Among the lines below, some may hold the word "Београд"; state how many do, giving only the number.
◆ ◆ ◆ ◆ ◆ ◆ ◆
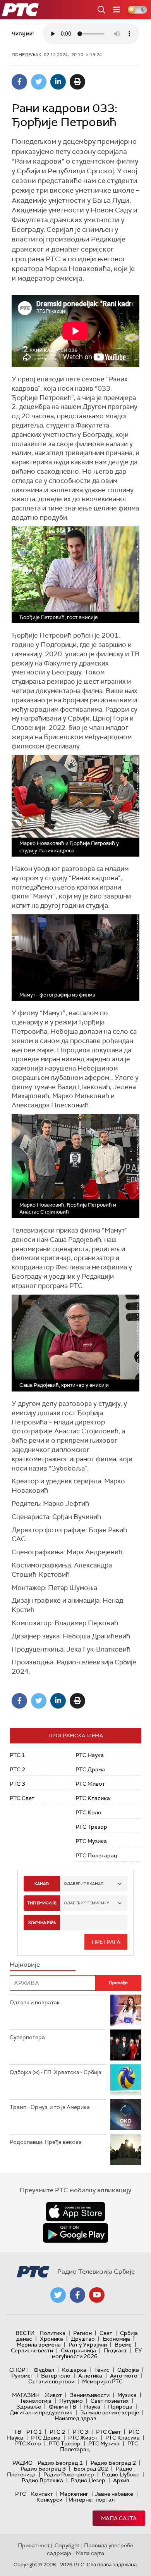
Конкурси (49, 2499)
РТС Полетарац (96, 1855)
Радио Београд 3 (43, 2468)
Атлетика (90, 2375)
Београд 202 (91, 2468)
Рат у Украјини (88, 2344)
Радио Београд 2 (113, 2462)
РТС (20, 2493)
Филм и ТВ (62, 2406)
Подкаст (115, 2350)
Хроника (51, 2338)
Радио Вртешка (42, 2480)
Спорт (19, 2369)
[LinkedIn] (58, 82)
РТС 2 (17, 1769)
◆ ◆ ◆ ◆ ◆ ◆ ◆
Solution: 3